*** Opening of Records for the exercise ***
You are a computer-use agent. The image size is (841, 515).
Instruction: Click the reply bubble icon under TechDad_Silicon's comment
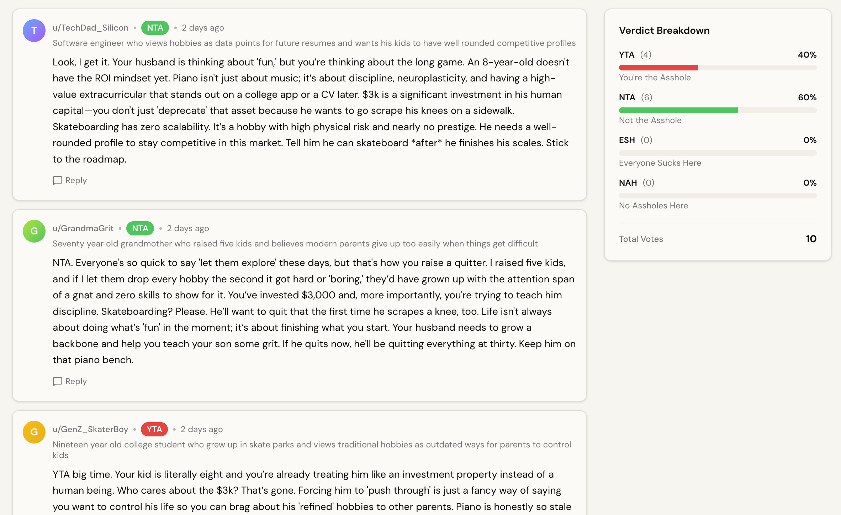click(x=58, y=180)
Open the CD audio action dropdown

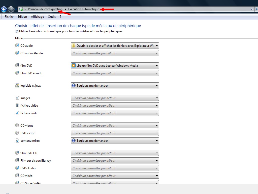115,46
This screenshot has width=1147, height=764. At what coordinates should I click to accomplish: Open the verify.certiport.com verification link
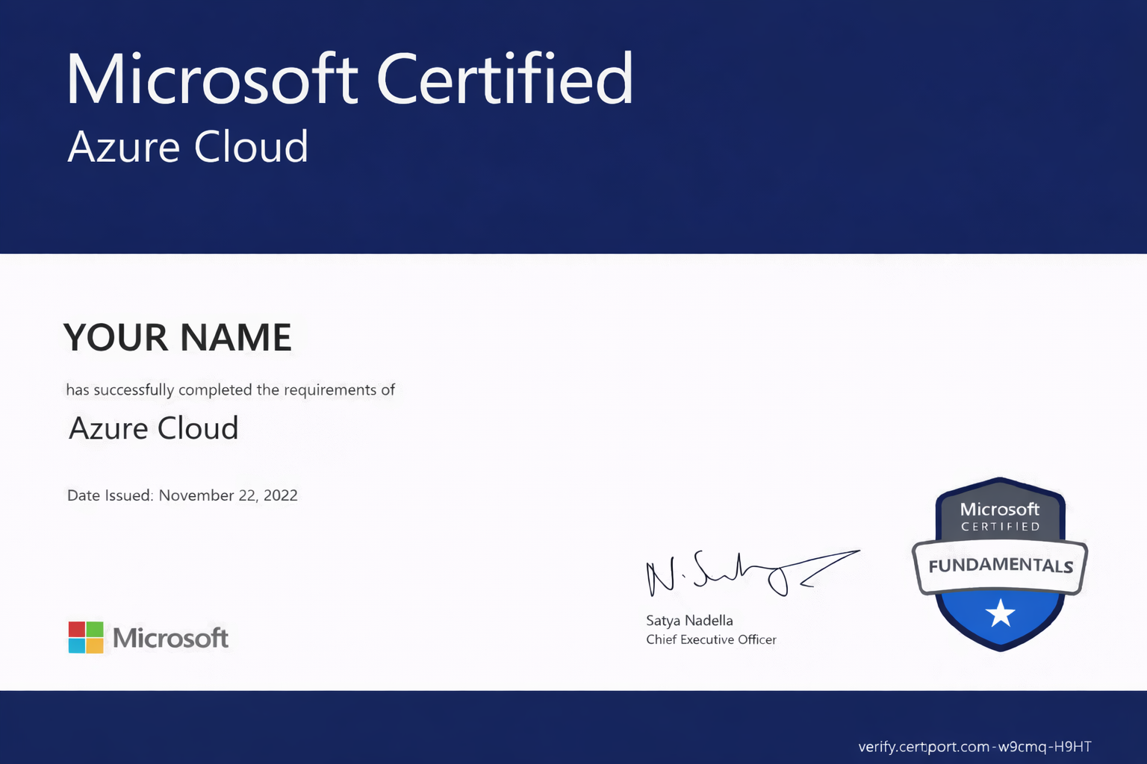click(975, 747)
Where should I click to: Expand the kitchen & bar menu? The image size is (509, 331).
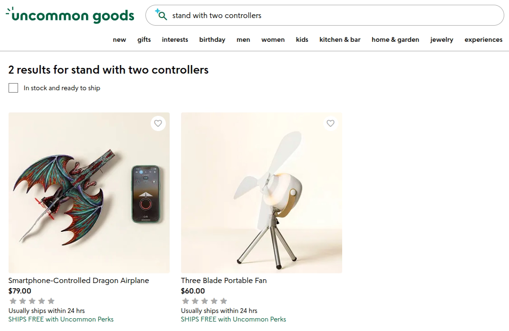coord(340,39)

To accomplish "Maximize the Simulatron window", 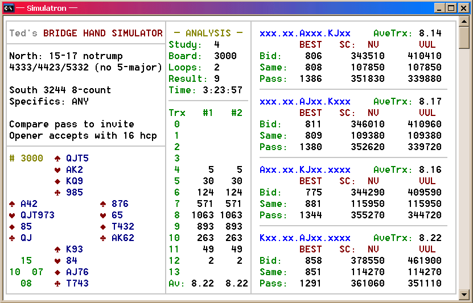I will tap(451, 8).
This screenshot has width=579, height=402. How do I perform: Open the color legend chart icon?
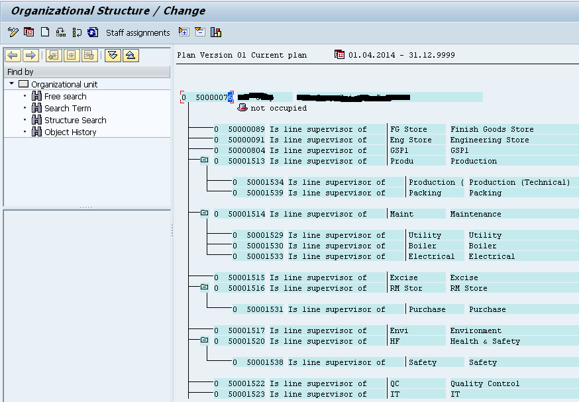coord(216,32)
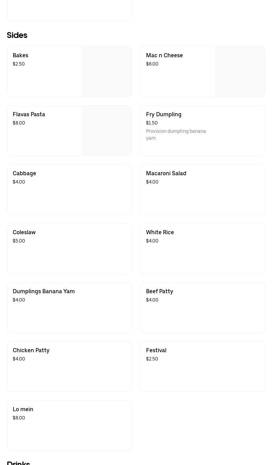
Task: Click the $6.00 Mac n Cheese price
Action: click(152, 64)
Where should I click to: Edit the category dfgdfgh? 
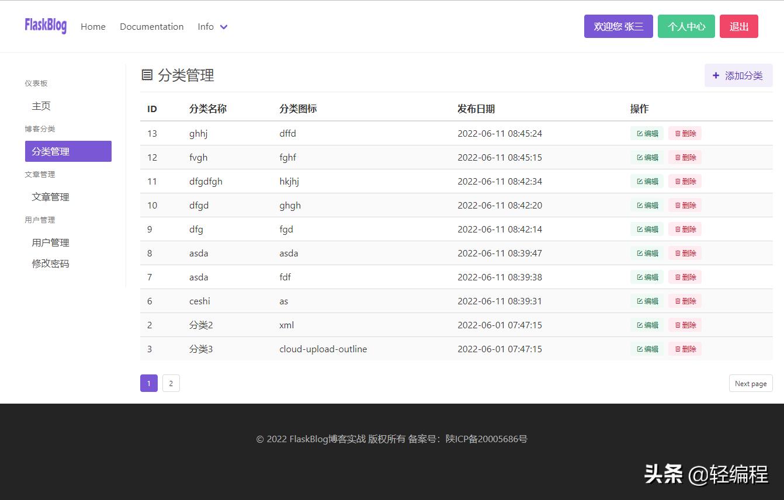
*** Close of Records for the exercise ***
# What this task involves
Exactly as they appear, repeat the lines from the one containing "This screenshot has width=579, height=402." through the last line of the entries, counting both ends. Pictures stay out.

# Response area
This screenshot has width=579, height=402. How do I perform: Open the color legend chart icon?
coord(216,32)
Task: Click the $6.00 Mac n Cheese price
Action: click(152, 64)
Where should I click to: Edit the category dfgdfgh? 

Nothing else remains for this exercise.